Directions: If pictures appear among the lines below, leave them out while you return exactly the lines from the one with "How do I perform: Select" through the one with "The width and height of the screenshot is (1035, 525).".

Collected data:

....................

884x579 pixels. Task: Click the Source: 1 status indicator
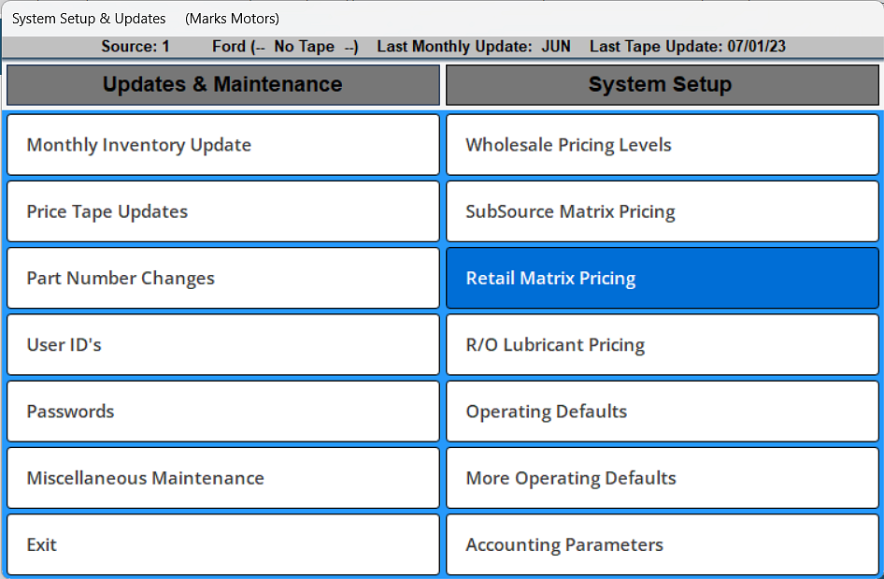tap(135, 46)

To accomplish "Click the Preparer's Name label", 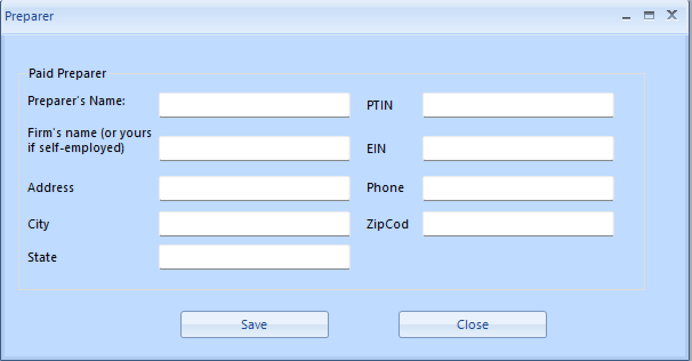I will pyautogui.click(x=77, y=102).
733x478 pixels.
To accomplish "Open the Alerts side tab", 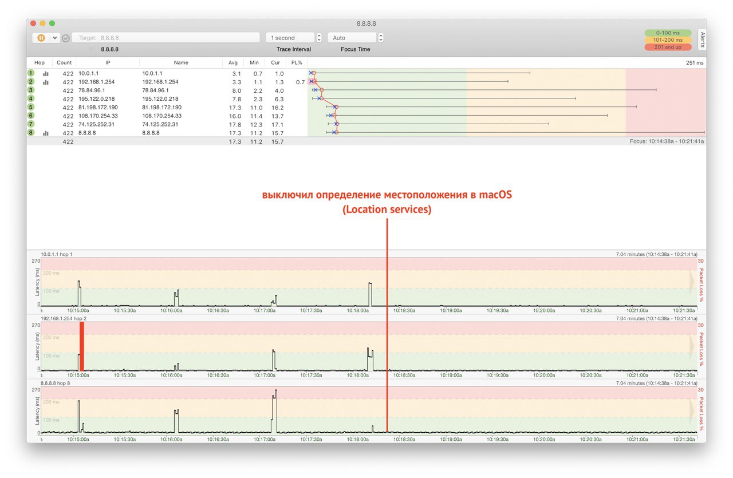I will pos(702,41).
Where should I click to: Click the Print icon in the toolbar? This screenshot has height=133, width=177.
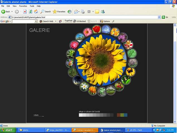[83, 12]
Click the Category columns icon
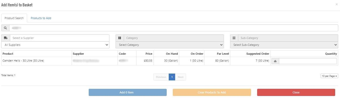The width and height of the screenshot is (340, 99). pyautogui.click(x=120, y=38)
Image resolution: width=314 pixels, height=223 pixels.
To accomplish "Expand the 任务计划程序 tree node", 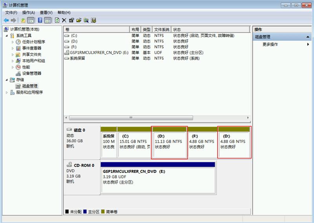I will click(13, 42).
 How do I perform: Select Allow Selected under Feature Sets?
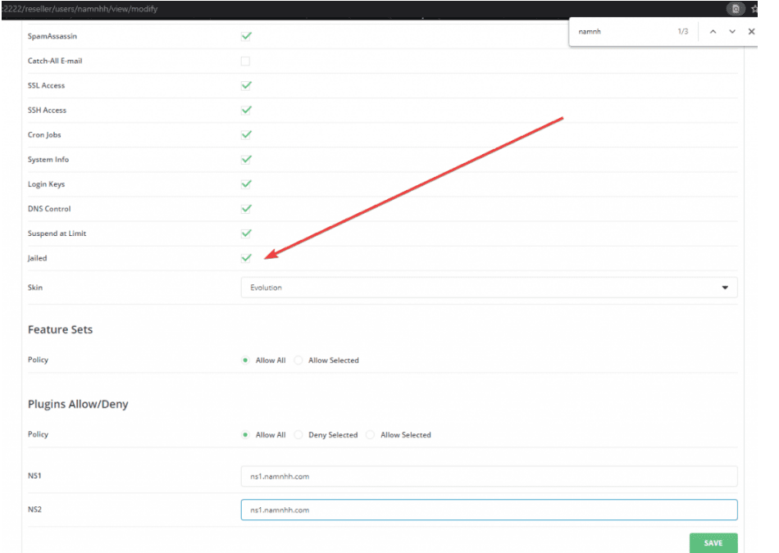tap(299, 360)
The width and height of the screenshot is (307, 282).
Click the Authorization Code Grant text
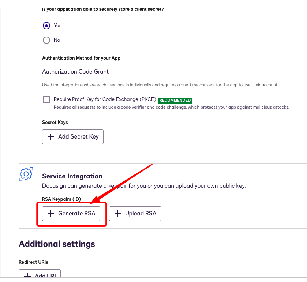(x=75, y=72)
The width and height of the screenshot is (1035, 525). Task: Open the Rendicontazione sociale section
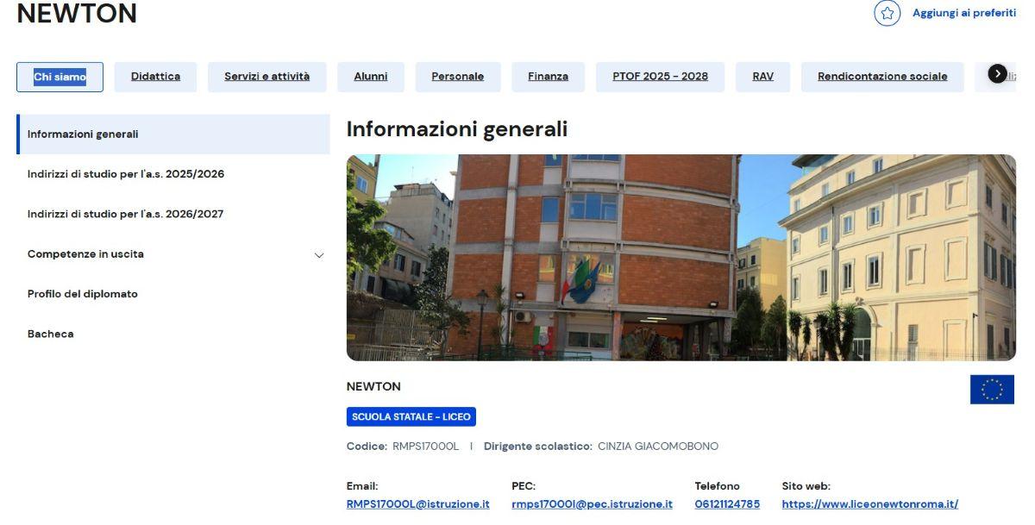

....................

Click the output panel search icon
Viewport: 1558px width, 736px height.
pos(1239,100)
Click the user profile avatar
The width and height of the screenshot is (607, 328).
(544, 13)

....................

Exercise output:
 How do I perform: Select Allow Selected under Feature Sets?
tap(299, 360)
The width and height of the screenshot is (307, 282).
Click the Authorization Code Grant text
(x=75, y=72)
The width and height of the screenshot is (1035, 525). Task: Open the Rendicontazione sociale section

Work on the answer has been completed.